Knowledge that is explicitly represented separately of its use is declarative knowledge. “I declare that such-and-such is the case!” It is knowledge that is true independently of how it happens to be used in some context.
Procedural knowledge is generally specific to the algorithm in which it is embedded. Thus, there has been less of a drive to create “universal” ways of representing procedural knowledge (well, perhaps we can think of programming languages as universal representations of procedural knowledge).

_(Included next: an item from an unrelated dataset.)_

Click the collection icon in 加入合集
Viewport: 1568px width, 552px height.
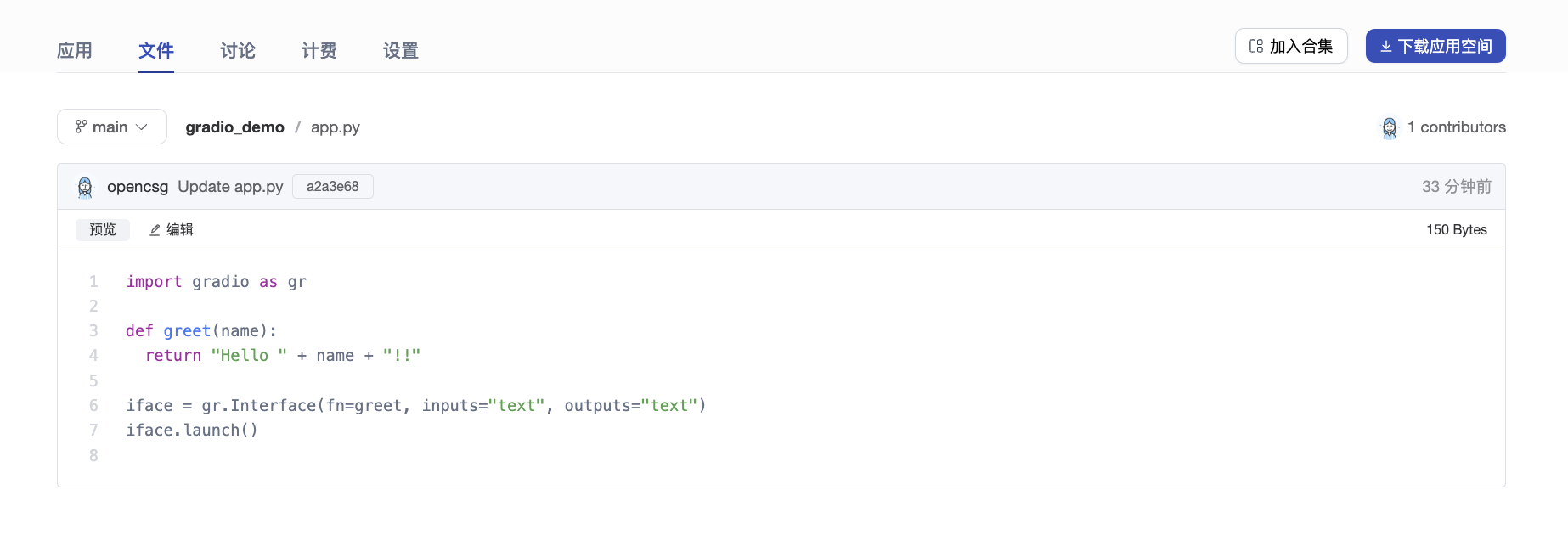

On the other hand, declarative knowledge, being essentially universal in nature (not tied to a particular active context like procedural knowledge is), has experienced centuries of formalization. If we want to say something universal, perhaps we should have a universal way of saying it!
We’ll look at four ways of “saying” declarative knowledge, each more sophisticated than the last. We’ll explicitly note that these forms of logic have nothing to do with programming (nothing to do with procedures). However, in order to actually build software with declarative knowledge, we’ll next look at a programming language that sort-of approximates a certain logical formalism.
Although we will be using logic (specifically, Boolean, propositional, and first order logics) for our knowledge representations, this is not the only approach we could have taken. For example, we could instead have looked at “connectionist” representations, which store knowledge in artificial neural networks (arguably like how our brains store knowledge). Or, we could have used probabilistic representations such as Bayesian networks. The logic approach, however, is the oldest in AI and generally the easiest to understand.